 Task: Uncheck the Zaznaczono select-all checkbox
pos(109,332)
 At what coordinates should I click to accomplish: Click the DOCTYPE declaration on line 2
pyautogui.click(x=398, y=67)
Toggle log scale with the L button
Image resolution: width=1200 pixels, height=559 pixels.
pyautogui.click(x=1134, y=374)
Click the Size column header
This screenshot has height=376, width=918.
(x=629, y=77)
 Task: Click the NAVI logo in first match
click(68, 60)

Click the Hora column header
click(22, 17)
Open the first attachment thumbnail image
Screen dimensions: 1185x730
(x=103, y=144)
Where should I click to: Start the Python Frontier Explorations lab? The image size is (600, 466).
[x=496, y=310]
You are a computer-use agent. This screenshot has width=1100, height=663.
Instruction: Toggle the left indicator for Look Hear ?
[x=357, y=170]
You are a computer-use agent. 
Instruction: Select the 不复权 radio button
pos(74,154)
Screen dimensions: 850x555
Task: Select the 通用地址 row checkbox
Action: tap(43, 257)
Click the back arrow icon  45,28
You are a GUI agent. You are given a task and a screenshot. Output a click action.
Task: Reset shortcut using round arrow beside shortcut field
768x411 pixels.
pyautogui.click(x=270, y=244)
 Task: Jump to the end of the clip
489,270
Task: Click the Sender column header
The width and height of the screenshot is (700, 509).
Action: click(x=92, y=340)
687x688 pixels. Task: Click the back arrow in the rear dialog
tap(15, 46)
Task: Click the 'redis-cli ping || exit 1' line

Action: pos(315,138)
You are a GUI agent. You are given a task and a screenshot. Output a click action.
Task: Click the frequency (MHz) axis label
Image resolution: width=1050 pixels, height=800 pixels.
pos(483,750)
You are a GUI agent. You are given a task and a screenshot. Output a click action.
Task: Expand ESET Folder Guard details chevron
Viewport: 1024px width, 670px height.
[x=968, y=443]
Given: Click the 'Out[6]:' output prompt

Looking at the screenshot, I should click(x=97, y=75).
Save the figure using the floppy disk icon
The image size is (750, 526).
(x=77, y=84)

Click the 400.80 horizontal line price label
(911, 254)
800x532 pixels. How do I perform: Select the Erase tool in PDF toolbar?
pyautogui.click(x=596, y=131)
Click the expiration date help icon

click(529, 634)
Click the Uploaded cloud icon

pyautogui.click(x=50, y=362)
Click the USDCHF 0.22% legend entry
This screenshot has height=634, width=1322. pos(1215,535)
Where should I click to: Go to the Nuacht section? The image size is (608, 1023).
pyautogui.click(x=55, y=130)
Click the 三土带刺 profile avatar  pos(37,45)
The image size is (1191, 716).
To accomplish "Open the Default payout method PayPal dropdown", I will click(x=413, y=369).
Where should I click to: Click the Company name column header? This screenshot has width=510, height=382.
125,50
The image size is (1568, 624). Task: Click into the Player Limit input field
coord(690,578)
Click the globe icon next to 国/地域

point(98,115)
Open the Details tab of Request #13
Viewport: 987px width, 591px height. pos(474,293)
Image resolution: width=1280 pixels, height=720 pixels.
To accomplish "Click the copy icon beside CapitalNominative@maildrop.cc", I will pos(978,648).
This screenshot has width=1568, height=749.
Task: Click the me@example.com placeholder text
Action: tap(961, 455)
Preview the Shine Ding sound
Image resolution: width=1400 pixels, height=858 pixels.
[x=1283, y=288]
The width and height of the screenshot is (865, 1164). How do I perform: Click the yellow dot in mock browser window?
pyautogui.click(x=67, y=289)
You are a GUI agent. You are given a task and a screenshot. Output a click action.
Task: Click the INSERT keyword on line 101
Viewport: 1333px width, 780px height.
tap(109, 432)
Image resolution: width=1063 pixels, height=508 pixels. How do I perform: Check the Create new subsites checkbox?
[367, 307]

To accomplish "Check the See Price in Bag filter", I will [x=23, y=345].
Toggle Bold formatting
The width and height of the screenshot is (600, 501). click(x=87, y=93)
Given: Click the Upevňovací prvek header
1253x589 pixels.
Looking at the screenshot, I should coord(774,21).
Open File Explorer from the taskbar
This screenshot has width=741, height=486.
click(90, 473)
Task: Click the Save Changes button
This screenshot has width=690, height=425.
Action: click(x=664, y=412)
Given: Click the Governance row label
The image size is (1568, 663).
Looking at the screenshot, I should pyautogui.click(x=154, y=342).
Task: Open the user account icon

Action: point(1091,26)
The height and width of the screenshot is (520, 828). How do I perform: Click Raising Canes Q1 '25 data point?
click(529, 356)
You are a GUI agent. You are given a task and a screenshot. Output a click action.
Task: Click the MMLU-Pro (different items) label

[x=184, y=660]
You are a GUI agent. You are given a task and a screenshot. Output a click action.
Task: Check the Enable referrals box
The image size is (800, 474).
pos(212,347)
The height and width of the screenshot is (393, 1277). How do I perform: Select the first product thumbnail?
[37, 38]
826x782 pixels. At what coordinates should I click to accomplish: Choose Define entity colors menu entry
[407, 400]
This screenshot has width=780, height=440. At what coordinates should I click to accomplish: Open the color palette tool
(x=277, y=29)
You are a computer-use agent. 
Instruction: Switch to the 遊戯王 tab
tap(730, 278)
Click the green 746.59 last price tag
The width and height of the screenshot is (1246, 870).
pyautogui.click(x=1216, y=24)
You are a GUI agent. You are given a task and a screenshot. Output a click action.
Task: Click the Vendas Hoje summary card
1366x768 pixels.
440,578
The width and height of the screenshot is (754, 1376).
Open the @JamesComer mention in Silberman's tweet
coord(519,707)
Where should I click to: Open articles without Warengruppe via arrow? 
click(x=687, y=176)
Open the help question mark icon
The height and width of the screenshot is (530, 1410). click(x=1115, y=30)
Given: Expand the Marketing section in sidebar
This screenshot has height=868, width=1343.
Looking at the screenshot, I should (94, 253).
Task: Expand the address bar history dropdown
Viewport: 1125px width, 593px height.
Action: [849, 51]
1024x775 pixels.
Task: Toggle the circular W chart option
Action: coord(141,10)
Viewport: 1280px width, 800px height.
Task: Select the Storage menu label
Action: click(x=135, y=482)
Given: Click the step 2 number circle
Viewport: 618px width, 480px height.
++++++++
### Task details
Your task is to reproduce exactly the lines that begin with the one containing "Given: Click the step 2 number circle" and continue to the end of the data, both ends included.

### The completed task
Given: Click the step 2 number circle
Viewport: 618px width, 480px height.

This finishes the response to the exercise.